認知症の方は、現実には存在しないものが見えたり、視覚や聴覚に異常を感じたりすることがあります。例えば、「スープに虫が浮いて見える」「飲み物の中に人の顔が見える」「形や大きさを正しく認識できない」といった体験です。しかし、こうした感覚を介護職員や医療職員が十分に理解するのは難しく、ケアの質を向上させる上で課題となっていました。従来の教育は想像を基にした学習が中心であり、実践的な理解に結びつきにくい状況がありました。

メタバース技術がもたらす「体験」の価値

2023年3月に実施された石川県加賀市でのPX(Patient eXperience)体験会では、介護・医療職員向けに「VRider COMMS(ブイライダーコムズ)」を使用した認知症体験プログラムが導入されました。このプラットフォームは、インターネット回線を必要とせず、通信遅延も最低限なメタバースソリューション『VRider COMMS(ブイライダーコムズ)』を基に開発されました。同時に30人以上が接続可能で、体験者はVRゴーグルを着用することでメタバース内での活動が行えます。

例えば、「スープの上に虫が見える」「飲み物の中に人の顔が見える」「形や大きさの認識が歪む」といった状況を再現し、体験者は自分が認知症の患者の立場に立って感じることができました。この体験により、介護者は「なぜ患者が食事を拒むのか」「なぜ普段の行動ができないのか」を直感的に理解できるようになり、従来の知識だけでは得られなかった深い洞察を得ることができました。

石川県加賀市でのPX(Patient eXperience)体験会
メタバース空間での見え方
認知症での「幻視」の体験

▲スープに虫が浮いて見えたり、飲み物の水面に人の顔が見えたりする認知症の幻視を体験できる。

実際の導入事例と成果

2023年3月に石川県加賀市で実施された認知症体験会では、24人の介護・医療職員が「VRider COMMS」を通じて認知症の世界を体験しました。体験者は、「認知症の方がどのように世界を見ているのか」「なぜ普通の行動ができないのか」をリアルに体験することができ、ケアに対する理解が深まりました。

参加者の声
・「あんな風にしっかり見えているとすると(スープの上に虫)、やっぱり食べられないですよね。」
・「あの方は実はこう見えていたのかもしれないと感じました。」
・「これまで言葉だけではわからなかったことを、VRで体験できたことで、ケアに役立てられると思いました。

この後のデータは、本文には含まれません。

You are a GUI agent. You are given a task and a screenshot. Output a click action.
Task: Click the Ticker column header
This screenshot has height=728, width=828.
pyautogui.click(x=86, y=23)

」

この体験会は、介護職・医療職の教育においても、認知症ケアに対する理解を深める重要な機会となり、ケアの質向上に大きく貢献しました。

認知症ケアにおける未来の展望

厚生労働省によると、2025年には認知症患者が700万人を超えると予測されています。アルファコードの提供するメタバースプラットフォームは、認知症ケアの質向上だけでなく、一般の人々にも認知症を理解する機会を提供する可能性を秘めています。PX体験プラットフォームで再現できる『認知症の心身機能障害』と『メタバース内の生活空間』を拡充することで、介護職、医療職に限らず多くの方々に、認知症をもつ人への理解とケアについて学んでいただけるよう努めてまいります。

今後、メタバース技術はさらなる拡充が期待され、介護・医療現場だけでなく、教育や地域活動においても広く導入されるでしょう。この技術は、ケアの質を向上させるだけでなく、認知症患者やその家族に寄り添う社会の実現に貢献します。